Photographer: Qilai Shen/Bloomberg
Electric buses were seen as a joke at an industry conference in Belgium seven years ago when the Chinese manufacturer BYD Co. showed an early model.
“Everyone was laughing at BYD for making a toy,” recalled Isbrand Ho, the Shenzhen-based company’s managing director in Europe. “And look now. Everyone has one.”
Suddenly, buses with battery-powered motors are a serious matter with the potential to revolutionize city transport—and add to the forces reshaping the energy industry. With China leading the way, making the traditional smog-belching diesel behemoth run on electricity is starting to eat away at fossil fuel demand.

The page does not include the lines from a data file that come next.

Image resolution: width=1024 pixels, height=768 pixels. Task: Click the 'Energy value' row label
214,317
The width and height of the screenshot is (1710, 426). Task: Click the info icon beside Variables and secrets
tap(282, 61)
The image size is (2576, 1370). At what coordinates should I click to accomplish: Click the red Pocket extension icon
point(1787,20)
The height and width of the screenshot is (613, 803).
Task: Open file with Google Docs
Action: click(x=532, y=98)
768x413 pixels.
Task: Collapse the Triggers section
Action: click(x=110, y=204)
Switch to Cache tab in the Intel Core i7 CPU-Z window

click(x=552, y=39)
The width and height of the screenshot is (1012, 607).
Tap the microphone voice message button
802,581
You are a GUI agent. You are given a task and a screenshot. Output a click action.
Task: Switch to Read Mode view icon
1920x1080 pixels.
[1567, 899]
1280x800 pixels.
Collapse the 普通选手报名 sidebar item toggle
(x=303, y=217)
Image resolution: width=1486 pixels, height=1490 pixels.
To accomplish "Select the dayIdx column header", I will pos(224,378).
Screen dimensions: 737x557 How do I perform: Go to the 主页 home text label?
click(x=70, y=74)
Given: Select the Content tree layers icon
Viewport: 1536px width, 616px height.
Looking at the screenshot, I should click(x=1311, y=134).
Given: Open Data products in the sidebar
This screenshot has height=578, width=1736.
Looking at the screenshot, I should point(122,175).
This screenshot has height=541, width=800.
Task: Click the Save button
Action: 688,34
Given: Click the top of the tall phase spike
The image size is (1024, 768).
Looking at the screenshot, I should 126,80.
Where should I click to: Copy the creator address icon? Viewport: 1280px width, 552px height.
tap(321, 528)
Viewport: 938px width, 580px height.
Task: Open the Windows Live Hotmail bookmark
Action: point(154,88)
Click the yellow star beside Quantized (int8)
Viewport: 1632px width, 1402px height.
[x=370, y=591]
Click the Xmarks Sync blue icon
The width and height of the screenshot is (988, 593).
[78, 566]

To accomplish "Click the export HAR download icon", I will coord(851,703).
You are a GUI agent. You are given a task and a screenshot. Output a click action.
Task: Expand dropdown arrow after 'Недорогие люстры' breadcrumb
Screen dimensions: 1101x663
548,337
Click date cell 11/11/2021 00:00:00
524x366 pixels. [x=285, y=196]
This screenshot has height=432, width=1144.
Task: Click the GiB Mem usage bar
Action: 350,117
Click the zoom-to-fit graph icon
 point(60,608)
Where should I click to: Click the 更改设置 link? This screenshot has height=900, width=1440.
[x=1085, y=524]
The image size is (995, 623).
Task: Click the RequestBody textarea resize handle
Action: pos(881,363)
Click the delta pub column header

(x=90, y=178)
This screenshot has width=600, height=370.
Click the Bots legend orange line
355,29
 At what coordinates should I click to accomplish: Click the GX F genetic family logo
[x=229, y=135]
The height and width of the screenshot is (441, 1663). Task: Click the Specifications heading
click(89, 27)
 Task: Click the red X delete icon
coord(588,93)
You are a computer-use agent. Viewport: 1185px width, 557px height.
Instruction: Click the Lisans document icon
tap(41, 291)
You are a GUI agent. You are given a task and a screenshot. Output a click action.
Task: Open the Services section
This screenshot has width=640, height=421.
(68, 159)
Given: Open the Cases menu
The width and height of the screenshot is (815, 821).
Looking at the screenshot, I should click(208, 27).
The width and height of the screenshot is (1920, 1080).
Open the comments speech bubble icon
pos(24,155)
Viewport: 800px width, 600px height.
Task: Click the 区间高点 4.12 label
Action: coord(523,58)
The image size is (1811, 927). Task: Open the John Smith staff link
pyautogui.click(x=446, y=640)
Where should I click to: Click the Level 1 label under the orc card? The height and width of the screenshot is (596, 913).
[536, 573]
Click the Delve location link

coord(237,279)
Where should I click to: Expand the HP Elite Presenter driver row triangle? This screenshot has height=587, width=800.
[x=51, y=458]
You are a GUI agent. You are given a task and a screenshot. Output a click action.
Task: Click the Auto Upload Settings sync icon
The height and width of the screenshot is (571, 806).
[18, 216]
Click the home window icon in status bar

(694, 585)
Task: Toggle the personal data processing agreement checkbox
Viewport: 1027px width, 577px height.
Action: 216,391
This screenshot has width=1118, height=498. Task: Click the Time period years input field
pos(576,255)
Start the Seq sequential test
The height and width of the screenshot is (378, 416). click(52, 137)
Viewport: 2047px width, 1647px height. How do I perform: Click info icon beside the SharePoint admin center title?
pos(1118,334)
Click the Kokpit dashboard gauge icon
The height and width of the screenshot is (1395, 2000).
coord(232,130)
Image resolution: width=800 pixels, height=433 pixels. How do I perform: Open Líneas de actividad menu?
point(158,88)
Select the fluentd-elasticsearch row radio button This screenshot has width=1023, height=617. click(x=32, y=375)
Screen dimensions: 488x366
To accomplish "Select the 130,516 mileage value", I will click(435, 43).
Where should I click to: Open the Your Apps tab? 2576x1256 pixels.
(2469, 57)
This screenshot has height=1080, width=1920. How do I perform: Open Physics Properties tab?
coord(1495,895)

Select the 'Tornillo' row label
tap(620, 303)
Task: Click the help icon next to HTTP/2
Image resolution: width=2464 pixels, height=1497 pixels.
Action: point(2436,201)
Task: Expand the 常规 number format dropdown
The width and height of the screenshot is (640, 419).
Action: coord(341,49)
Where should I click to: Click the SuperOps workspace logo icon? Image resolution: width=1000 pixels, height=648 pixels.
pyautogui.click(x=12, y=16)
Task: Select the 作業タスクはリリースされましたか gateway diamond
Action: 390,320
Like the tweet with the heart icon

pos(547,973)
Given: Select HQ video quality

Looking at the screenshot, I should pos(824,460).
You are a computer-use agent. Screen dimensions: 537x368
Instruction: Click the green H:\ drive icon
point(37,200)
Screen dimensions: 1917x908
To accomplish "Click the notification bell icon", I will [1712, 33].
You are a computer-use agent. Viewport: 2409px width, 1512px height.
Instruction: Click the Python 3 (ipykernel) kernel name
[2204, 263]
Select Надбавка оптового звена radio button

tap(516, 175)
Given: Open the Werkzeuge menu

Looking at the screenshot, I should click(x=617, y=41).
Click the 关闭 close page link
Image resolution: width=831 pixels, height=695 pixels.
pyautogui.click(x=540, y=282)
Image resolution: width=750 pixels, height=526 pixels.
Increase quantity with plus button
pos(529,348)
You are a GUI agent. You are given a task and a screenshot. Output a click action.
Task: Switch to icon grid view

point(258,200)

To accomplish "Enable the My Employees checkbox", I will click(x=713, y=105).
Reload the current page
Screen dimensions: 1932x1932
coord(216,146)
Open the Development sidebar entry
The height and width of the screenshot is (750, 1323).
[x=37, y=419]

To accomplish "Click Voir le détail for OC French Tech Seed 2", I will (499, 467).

The numbers are staggering. China had about 99 percent of the 385,000 electric buses on the roads worldwide in 2017, accounting for 17 percent of the country’s entire fleet. Every five weeks, Chinese cities add 9,500 of the zero-emissions transporters—the equivalent of London’s entire working fleet, according Bloomberg New Energy Finance.
All this is starting to make an observable reduction in fuel demand. And because they consume 30 times more fuel than average sized cars, their impact on energy use so far has become much greater than the passenger sedans produced by companies from Tesla Inc. to Toyota Motor Corp.
For every 1,000 battery-powered buses on the road, about 500 barrels a day of diesel fuel will be displaced from the market, according to BNEF calculations. This year, the volume of fuel not needed may rise 37 percent to 279,000 barrels a day because of electric transport including cars and light trucks, about as much oil as Greece consumes, according to BNEF. Buses account for about 233,000 barrels of that total.
A decade ago, Shenzhen was a typical example of a booming Chinese city that had given little thought to the environment. Its smog became so notorious that the government picked it for a pilot program for energy conservation and zero emissions vehicles in 2009. Two years later, the first electric buses rolled off BYD’s production line there. And in December, all of Shenzhen’s 16,359 buses were electric.
BYD had 13 percent of China’s electric bus market in 2016 and put 14,000 of the vehicles on the streets of Shenzhen alone. It’s built 35,000 so far and has capacity to build as many as 15,000 a year, Ho said.
“This segment is approaching the tipping point,” said Colin McKerracher, head of advanced transport at the London-based research unit of Bloomberg LP. “City governments all over the world are being taken to task over poor urban air quality. This pressure isn’t going away, and electric bus sales are positioned to benefit.”
China is ahead on electrifying its fleet because it has the world’s worst pollution problem. With a growing urban population and galloping energy demand, the nation’s legendary smogs were responsible for 1.6 million extra deaths in 2015, according to non-profit Berkeley Earth.
BYD estimates its buses have logged 17 billion kilometers (10 billion miles) and saved 6.8 billion liters (1.8 billion gallons) of fuel since they started ferrying passengers around the world’s busiest cities. That, according to Ho, adds up to 18 million tons of carbon dioxide pollution avoided, which is about as much as 3.8 million cars produce in each year.
“The first fleet of pure electric buses provided by BYD started operation in Shenzhen in 2011,” Ho said by phone. “Now, almost 10 years later, in other cities the air quality has worsened while—compared with those cities—Shenzhen’s is much better.”